Echo the lines from the one containing "Santa Angelina (786, 989)" through the one containing "[Voltar ao topo] (665, 1161)", copying each word for word and leaving out every other line.

▶ [Input for this task]

==================================================

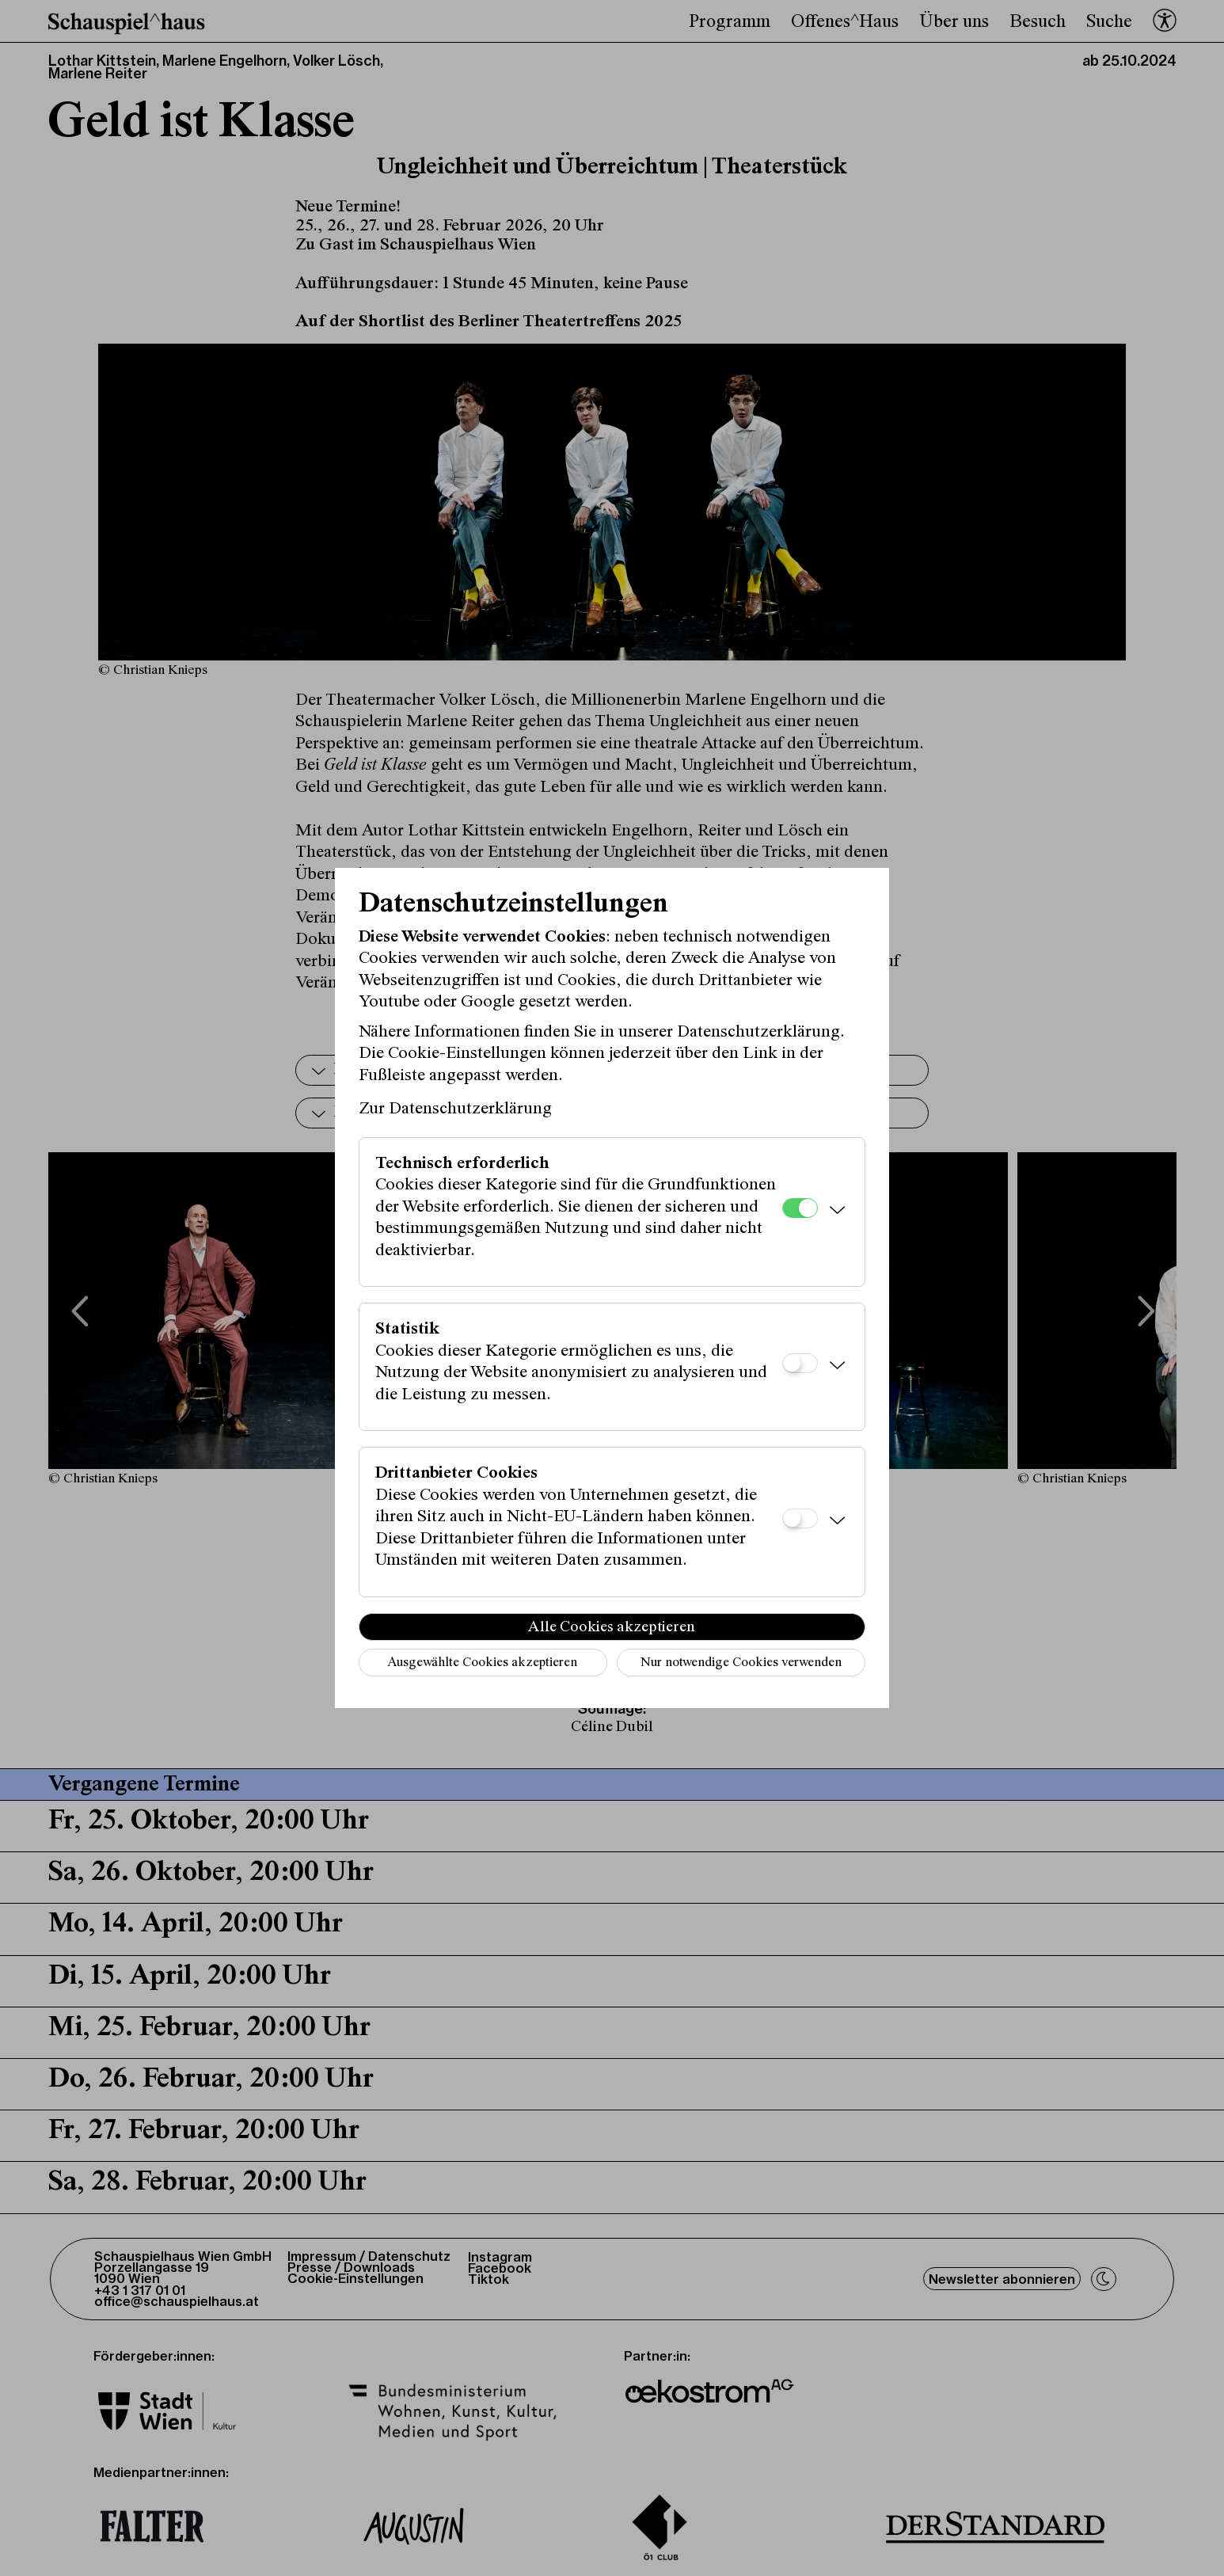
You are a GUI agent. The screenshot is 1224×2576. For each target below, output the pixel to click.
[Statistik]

==================================================

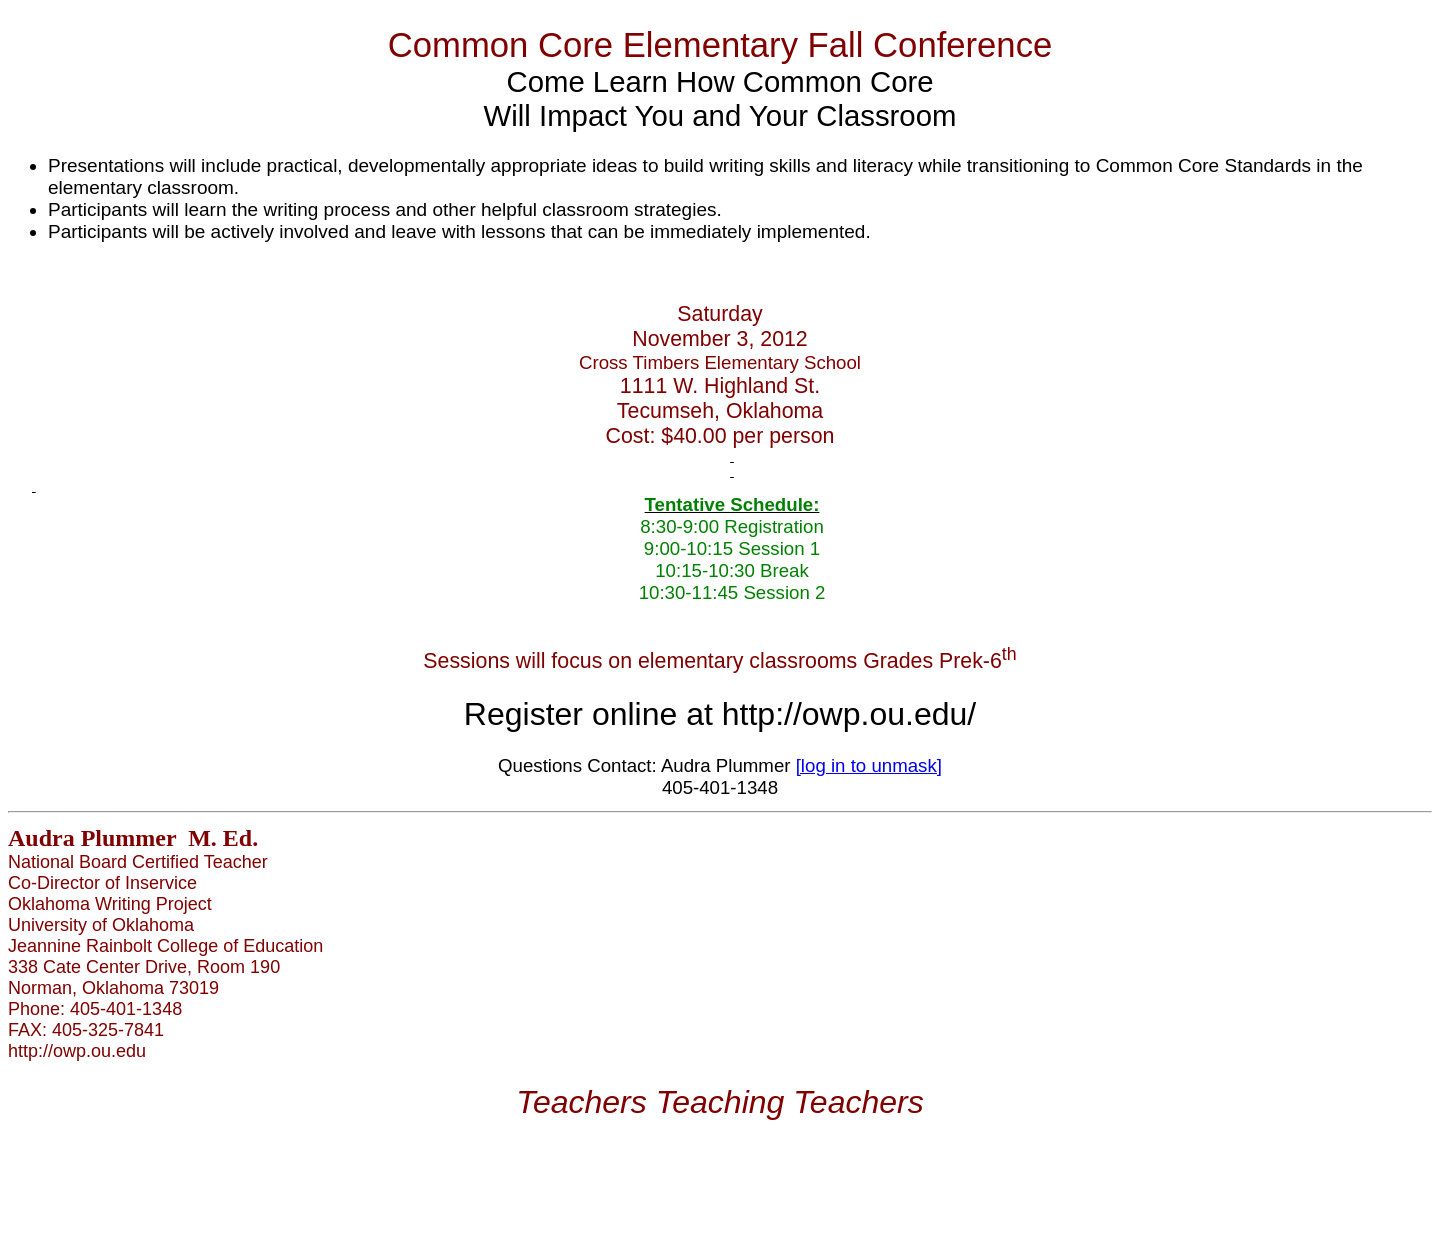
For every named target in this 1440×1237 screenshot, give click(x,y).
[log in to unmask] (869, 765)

==================================================

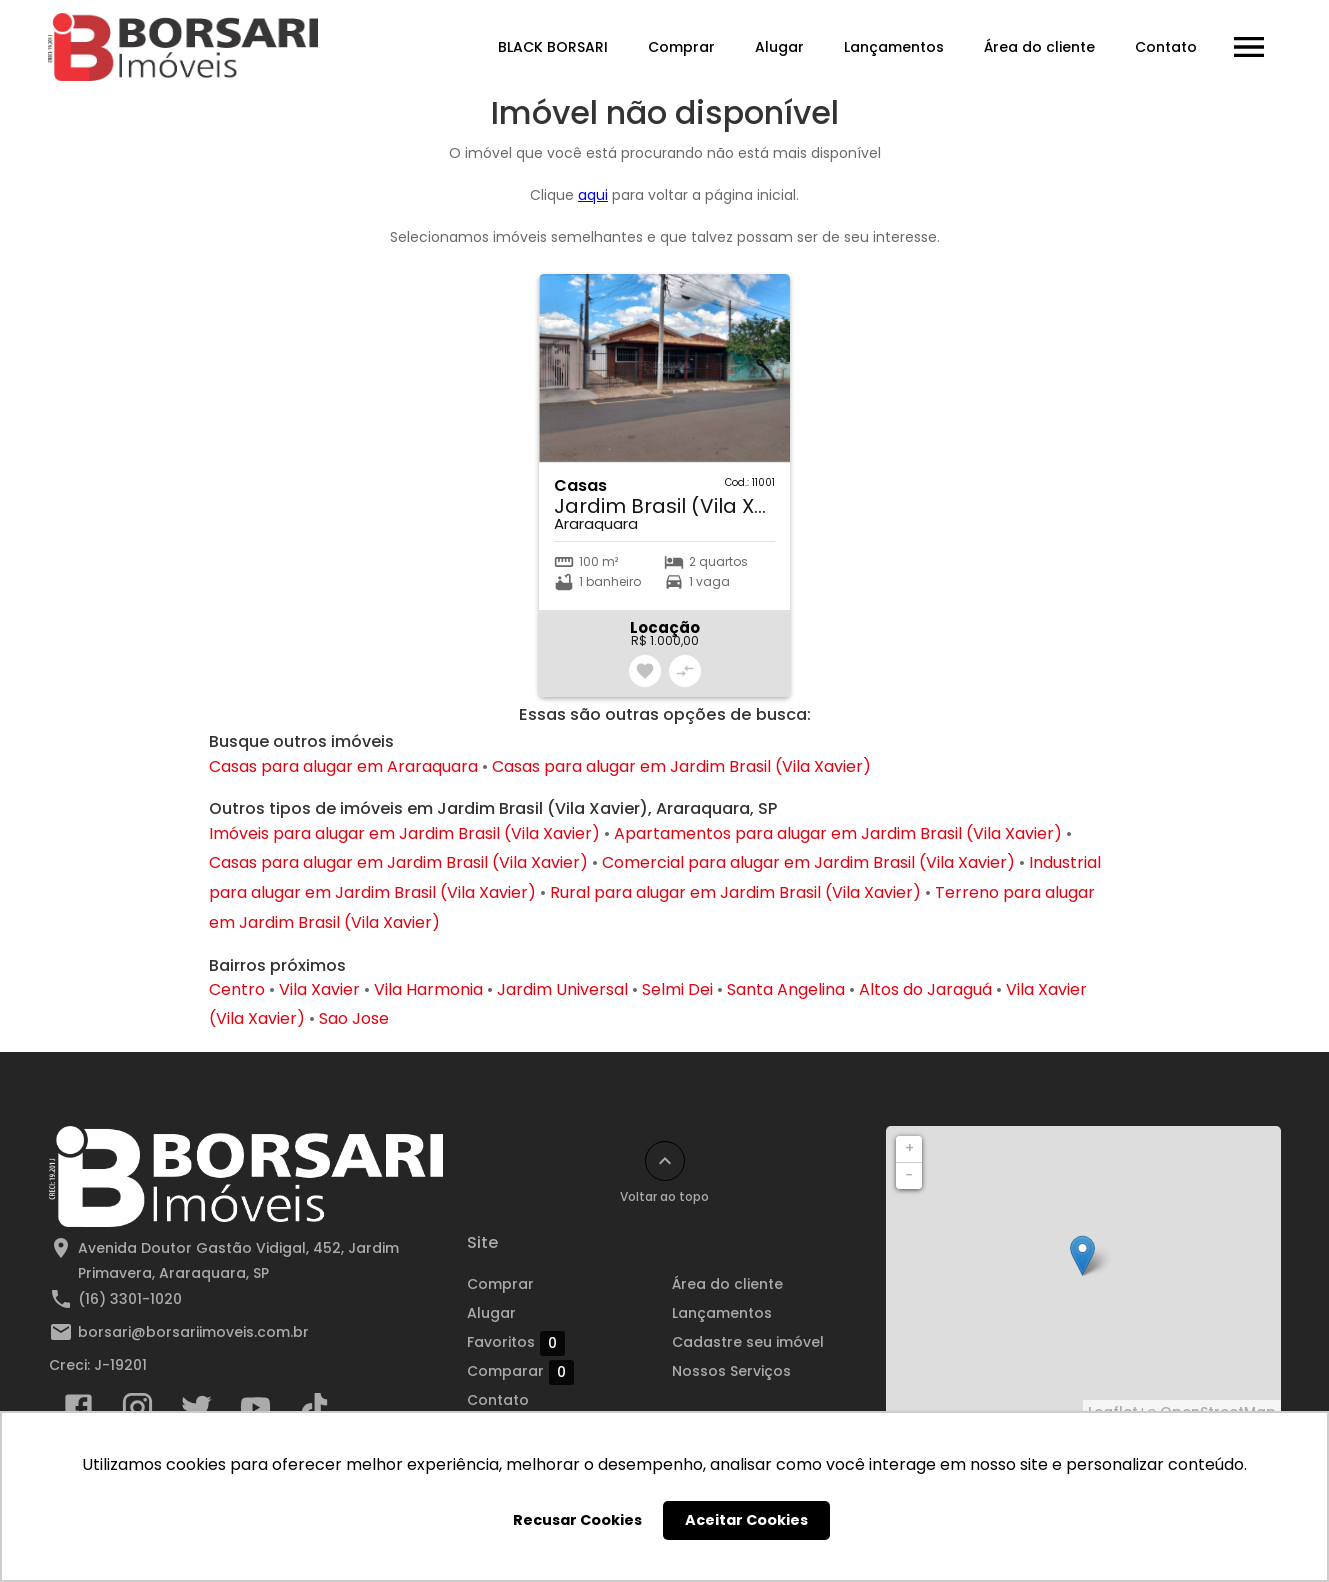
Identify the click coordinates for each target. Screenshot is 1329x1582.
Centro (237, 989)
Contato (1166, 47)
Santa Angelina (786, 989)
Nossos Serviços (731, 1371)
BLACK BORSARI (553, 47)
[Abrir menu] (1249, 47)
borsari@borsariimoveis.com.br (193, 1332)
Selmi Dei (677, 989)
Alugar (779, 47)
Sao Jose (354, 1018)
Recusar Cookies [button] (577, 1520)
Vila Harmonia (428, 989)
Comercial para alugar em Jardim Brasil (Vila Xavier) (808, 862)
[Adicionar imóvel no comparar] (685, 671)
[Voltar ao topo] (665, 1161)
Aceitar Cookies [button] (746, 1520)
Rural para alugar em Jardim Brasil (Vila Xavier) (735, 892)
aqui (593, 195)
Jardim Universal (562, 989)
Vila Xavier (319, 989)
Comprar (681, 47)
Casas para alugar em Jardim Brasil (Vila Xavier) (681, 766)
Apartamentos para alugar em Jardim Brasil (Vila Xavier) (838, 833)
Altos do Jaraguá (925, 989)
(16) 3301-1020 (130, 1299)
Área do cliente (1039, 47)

==================================================

▶ [Written reply]
Santa Angelina (786, 989)
Nossos Serviços (731, 1371)
BLACK BORSARI (553, 47)
[Abrir menu] (1249, 47)
borsari@borsariimoveis.com.br (193, 1332)
Selmi Dei (677, 989)
Alugar (779, 47)
Sao Jose (354, 1018)
Recusar Cookies [button] (577, 1520)
Vila Harmonia (428, 989)
Comercial para alugar em Jardim Brasil (Vila Xavier) (808, 862)
[Adicionar imóvel no comparar] (685, 671)
[Voltar ao topo] (665, 1161)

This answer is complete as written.